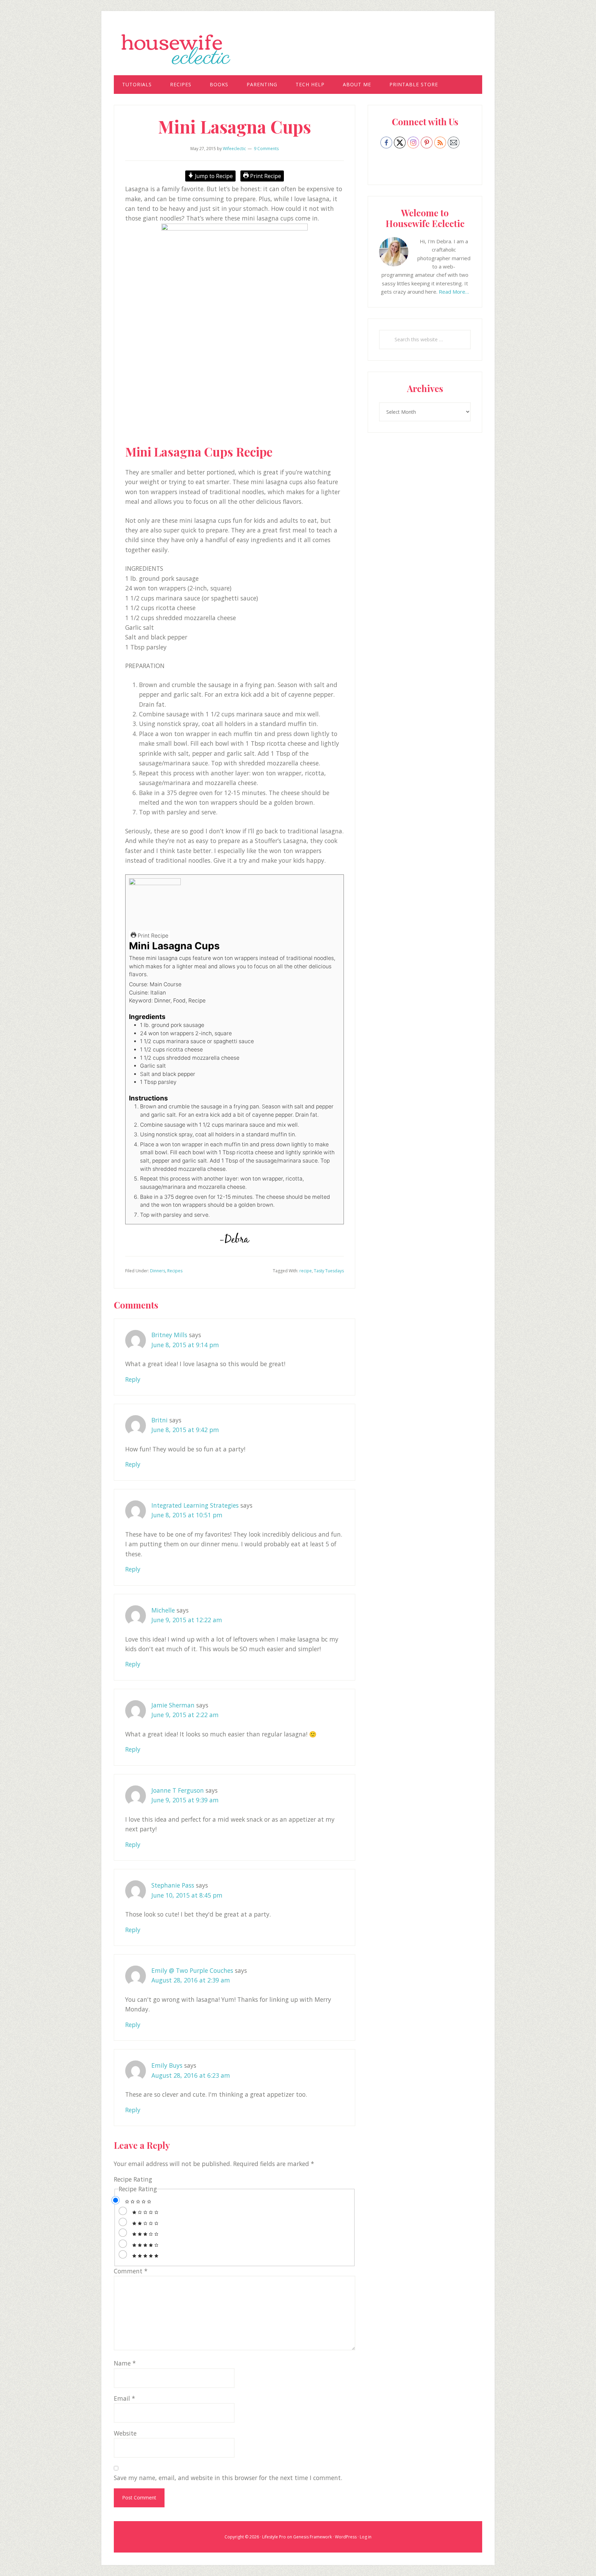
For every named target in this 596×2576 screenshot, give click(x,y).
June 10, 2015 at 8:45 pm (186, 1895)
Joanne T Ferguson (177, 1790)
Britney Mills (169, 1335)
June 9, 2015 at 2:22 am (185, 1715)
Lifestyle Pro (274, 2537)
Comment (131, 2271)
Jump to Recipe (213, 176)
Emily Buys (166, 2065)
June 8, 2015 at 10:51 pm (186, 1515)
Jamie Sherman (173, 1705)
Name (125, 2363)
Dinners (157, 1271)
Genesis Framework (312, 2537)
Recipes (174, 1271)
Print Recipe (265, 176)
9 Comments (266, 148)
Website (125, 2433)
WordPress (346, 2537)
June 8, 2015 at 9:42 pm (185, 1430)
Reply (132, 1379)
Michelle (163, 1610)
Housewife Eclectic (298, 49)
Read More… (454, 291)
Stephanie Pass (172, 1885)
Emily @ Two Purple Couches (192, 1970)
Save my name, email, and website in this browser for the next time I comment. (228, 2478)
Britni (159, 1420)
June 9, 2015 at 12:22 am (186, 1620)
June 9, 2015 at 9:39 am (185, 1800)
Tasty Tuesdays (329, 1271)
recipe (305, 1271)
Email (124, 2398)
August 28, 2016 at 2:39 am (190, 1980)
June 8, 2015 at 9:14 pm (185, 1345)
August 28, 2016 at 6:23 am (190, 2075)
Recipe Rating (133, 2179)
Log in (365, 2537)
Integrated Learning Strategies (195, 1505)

***

- **Brief**: Would you transcribe exactly the lines from the one containing "Britni (159, 1420)" to the end of the material, and leave out the rest?

- **Problem solution**:
Britni (159, 1420)
June 9, 2015 at 12:22 am (186, 1620)
June 9, 2015 at 9:39 am (185, 1800)
Tasty Tuesdays (329, 1271)
recipe (305, 1271)
Email (124, 2398)
August 28, 2016 at 2:39 am (190, 1980)
June 8, 2015 at 9:14 pm (185, 1345)
August 28, 2016 at 6:23 am (190, 2075)
Recipe Rating (133, 2179)
Log in (365, 2537)
Integrated Learning Strategies (195, 1505)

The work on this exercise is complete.